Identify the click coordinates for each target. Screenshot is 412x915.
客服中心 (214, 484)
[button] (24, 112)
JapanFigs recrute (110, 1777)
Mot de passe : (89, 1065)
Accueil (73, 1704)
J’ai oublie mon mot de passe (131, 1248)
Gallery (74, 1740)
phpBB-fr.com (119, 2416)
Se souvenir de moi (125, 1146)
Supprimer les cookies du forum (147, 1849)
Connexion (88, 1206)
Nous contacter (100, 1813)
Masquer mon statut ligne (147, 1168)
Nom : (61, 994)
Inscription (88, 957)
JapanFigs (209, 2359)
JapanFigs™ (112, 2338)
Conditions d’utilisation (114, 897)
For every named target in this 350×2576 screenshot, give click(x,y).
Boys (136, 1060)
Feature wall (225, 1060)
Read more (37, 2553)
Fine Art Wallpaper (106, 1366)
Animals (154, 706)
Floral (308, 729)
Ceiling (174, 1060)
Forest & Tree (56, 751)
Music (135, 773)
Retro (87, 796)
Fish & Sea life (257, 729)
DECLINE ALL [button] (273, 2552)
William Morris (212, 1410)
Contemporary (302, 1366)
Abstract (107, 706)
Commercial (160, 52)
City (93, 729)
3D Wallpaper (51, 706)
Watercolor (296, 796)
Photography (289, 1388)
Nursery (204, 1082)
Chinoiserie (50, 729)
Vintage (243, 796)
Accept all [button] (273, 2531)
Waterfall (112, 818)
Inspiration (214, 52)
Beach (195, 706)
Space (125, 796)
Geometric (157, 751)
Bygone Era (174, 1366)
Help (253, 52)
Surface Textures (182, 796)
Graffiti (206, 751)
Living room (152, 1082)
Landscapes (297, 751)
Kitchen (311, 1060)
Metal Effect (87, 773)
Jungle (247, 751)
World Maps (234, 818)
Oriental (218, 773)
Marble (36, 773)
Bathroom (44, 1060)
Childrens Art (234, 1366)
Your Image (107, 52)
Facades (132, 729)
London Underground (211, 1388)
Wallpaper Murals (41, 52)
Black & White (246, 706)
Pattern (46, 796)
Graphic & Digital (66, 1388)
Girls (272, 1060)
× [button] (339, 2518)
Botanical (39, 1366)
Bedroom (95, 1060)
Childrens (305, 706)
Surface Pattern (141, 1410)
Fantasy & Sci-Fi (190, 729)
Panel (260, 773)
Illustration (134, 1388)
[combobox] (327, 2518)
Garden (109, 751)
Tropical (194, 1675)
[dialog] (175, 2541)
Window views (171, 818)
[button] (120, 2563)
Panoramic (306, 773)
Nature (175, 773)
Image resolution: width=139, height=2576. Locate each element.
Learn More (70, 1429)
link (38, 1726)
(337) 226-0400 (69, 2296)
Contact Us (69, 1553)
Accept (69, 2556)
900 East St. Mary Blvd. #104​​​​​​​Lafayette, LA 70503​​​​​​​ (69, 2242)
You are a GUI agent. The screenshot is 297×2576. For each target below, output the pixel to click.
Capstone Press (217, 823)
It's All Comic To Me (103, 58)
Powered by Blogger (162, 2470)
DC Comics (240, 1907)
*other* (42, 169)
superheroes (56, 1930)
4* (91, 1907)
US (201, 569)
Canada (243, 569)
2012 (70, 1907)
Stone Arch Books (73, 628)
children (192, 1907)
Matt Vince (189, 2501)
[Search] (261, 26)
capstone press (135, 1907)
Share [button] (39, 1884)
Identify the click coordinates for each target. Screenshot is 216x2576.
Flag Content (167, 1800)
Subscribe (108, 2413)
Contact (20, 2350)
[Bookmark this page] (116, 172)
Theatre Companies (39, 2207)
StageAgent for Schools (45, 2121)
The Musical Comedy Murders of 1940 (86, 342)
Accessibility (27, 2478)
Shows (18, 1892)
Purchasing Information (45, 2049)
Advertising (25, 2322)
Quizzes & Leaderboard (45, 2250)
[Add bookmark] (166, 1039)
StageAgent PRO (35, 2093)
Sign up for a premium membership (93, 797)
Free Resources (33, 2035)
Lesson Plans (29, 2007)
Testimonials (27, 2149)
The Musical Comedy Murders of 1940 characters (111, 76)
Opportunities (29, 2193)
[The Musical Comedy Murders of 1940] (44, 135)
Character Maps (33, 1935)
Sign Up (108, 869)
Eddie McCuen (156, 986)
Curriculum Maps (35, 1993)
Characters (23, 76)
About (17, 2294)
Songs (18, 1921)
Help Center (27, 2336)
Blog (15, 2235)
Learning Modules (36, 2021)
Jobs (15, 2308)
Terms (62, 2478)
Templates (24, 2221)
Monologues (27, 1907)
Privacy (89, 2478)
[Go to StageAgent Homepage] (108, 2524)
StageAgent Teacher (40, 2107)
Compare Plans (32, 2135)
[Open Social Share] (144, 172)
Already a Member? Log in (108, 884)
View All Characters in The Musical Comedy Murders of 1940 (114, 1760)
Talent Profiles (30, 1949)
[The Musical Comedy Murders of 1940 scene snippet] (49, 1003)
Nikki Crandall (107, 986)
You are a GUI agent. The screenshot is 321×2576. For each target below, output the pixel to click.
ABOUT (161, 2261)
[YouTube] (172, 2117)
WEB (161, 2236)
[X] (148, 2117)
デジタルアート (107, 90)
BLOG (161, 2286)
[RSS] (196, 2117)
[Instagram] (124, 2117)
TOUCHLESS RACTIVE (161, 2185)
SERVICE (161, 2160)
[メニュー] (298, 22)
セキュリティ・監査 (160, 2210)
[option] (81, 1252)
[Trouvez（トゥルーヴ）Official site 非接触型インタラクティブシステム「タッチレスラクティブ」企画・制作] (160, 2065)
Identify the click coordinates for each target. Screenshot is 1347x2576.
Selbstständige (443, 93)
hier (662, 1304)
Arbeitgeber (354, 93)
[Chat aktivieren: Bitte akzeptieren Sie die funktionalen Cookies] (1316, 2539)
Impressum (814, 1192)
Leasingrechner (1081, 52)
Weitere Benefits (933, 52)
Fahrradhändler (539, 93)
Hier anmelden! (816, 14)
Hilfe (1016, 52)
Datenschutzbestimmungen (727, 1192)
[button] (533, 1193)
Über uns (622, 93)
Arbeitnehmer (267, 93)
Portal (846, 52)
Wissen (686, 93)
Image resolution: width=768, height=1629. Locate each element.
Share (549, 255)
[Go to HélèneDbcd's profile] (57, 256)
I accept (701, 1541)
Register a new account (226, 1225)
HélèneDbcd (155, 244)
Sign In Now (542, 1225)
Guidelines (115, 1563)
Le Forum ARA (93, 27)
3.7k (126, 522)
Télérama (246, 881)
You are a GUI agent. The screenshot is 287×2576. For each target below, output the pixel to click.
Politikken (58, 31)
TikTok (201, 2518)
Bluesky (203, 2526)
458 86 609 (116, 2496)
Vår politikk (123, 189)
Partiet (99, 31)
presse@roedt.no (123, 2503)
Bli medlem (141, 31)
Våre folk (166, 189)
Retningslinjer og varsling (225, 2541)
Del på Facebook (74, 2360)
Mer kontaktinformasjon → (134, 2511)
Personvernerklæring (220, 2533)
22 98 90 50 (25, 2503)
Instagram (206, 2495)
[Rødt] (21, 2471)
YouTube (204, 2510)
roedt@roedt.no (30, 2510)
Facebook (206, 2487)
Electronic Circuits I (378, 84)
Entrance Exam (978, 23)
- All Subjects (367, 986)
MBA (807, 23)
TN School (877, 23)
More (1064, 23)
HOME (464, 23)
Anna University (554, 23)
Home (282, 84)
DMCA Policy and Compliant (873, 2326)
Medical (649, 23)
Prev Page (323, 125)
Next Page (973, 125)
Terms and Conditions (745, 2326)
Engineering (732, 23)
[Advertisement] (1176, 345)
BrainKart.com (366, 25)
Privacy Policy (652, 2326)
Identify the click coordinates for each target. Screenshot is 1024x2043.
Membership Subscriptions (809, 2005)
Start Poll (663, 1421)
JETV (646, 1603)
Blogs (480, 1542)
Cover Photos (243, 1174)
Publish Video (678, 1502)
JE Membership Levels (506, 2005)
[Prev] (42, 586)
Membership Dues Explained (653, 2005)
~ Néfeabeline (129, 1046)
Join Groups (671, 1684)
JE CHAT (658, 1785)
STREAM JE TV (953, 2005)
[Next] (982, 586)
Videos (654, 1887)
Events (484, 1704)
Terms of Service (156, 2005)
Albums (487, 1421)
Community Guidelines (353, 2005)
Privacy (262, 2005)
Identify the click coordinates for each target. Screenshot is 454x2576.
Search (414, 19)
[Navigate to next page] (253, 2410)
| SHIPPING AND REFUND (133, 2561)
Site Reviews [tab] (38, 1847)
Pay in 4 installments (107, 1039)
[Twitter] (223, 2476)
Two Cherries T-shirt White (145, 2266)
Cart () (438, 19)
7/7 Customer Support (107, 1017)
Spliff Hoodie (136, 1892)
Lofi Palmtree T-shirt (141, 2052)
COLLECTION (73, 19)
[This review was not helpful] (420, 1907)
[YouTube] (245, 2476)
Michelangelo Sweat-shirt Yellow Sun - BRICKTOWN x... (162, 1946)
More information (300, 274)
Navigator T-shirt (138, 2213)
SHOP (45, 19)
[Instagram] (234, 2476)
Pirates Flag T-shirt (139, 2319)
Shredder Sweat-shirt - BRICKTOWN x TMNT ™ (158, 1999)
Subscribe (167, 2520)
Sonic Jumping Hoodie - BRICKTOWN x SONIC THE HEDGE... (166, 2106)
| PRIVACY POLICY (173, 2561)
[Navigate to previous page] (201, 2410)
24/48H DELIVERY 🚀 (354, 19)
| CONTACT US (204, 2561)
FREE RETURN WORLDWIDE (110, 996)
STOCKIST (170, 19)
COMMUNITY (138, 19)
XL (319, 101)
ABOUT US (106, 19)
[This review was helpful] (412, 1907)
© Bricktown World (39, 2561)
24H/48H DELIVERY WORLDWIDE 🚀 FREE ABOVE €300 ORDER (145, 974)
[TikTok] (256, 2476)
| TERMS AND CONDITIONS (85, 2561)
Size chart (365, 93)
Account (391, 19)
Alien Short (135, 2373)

About this task: Word for word, restate the lines of the listing above starting at the line with "Beach (195, 706)" and ending at the line with "Learn More (70, 1429)", and nothing outside them.

The completed task:
Beach (195, 706)
Space (125, 796)
Geometric (157, 751)
Bygone Era (174, 1366)
Help (253, 52)
Surface Textures (182, 796)
Graffiti (206, 751)
Living room (152, 1082)
Landscapes (297, 751)
Kitchen (311, 1060)
Metal Effect (87, 773)
Jungle (247, 751)
World Maps (234, 818)
Oriental (218, 773)
Marble (36, 773)
Bathroom (44, 1060)
Childrens Art (234, 1366)
Your Image (107, 52)
Facades (132, 729)
London Underground (211, 1388)
Wallpaper Murals (41, 52)
Black & White (246, 706)
Pattern (46, 796)
Graphic & Digital (66, 1388)
Girls (272, 1060)
× [button] (339, 2518)
Botanical (39, 1366)
Bedroom (95, 1060)
Childrens (305, 706)
Surface Pattern (141, 1410)
Fantasy & Sci-Fi (190, 729)
Panel (260, 773)
Illustration (134, 1388)
[combobox] (327, 2518)
Garden (109, 751)
Tropical (194, 1675)
[dialog] (175, 2541)
Window views (171, 818)
[button] (120, 2563)
Panoramic (306, 773)
Nature (175, 773)
Image resolution: width=139, height=2576. Locate each element.
Learn More (70, 1429)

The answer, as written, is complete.